Well, on the positive side …
I liked the new scoreboards at Clune Arena.
Other than that?
Yikes. There weren’t too many positives to draw from the Air Force men’s basketball team’s 66-63 loss Wednesday night to Brock University, a team from Canada that does not have any scholarship players.
Yes, it was an exhibition. And, yes, Air Force is very young and inexperienced.
But the Falcons didn’t exactly play like it was an exhibition – only nine players were given significant minutes. And they couldn’t claim it was the first time they’d played together because they had the benefit of a five-game trip to Canada in early September and two weeks of practice before that trip.

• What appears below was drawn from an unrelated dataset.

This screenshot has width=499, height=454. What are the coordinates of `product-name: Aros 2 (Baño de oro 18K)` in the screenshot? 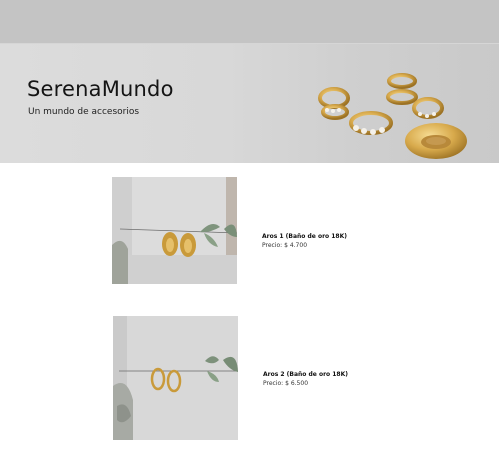 It's located at (306, 374).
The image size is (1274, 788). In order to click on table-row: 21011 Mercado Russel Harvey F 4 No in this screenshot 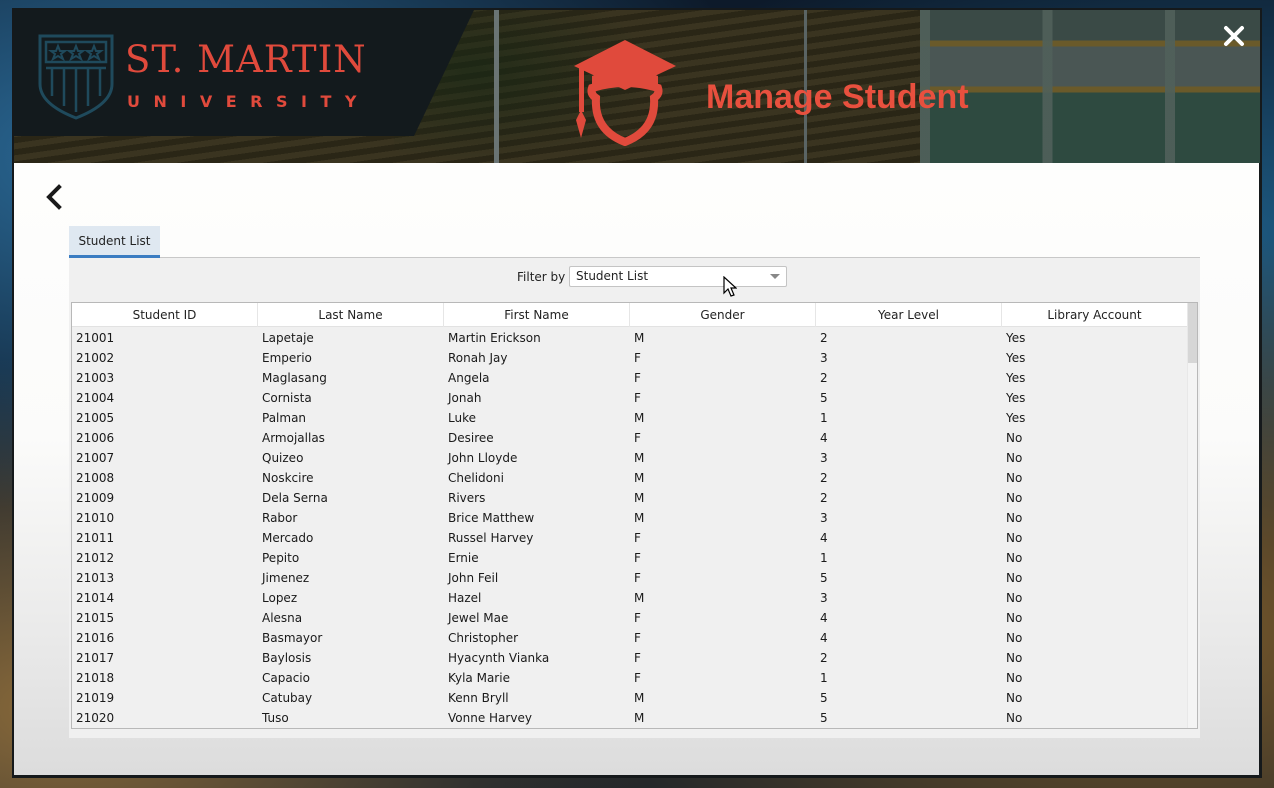, I will do `click(630, 538)`.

Here are some other disconcerting observations from the game:
- Brock didn’t have much size – a pair of kids listed at 6-foot-7 who didn't seem that big and didn't seem that athletic – but it still managed to grab as many rebounds as Air Force (29).
- Even though Air Force knew Brock would shoot a bunch of 3-pointers, the Badgers still were able to make 17 of 31. Was that an unusually good shooting performance by the Badgers? Yes, Brock’s coach admitted as much. But Air Force should have done a better job defending the 3.
- It didn’t take Brock long to figure out how to defense Air Force – run a box-in-one defense to neutralize Tim Anderson. The Falcons will be in big trouble unless Anderson gets some help.
- A general lack of emotion, except for when Andrew Henke yelled at his teammates mid-way through the second half.
All that said, however, maybe Air Force needed something like this to make players work harder and understand the value of playing hard and with intensity every minute of every game. The players from last year’s team understood that. Maybe the guys on this year’s team need to learn it the hard way.
"Just because we lost this game, that’s not predicting the season," Anderson said. "Starting off on this kind of foot just says we need to work on our defense more and learn how to play as a team more.”
Indeed. And all of a sudden, a less-than-attractive out-of-conference schedule looks like the best thing that could happen to the Falcons.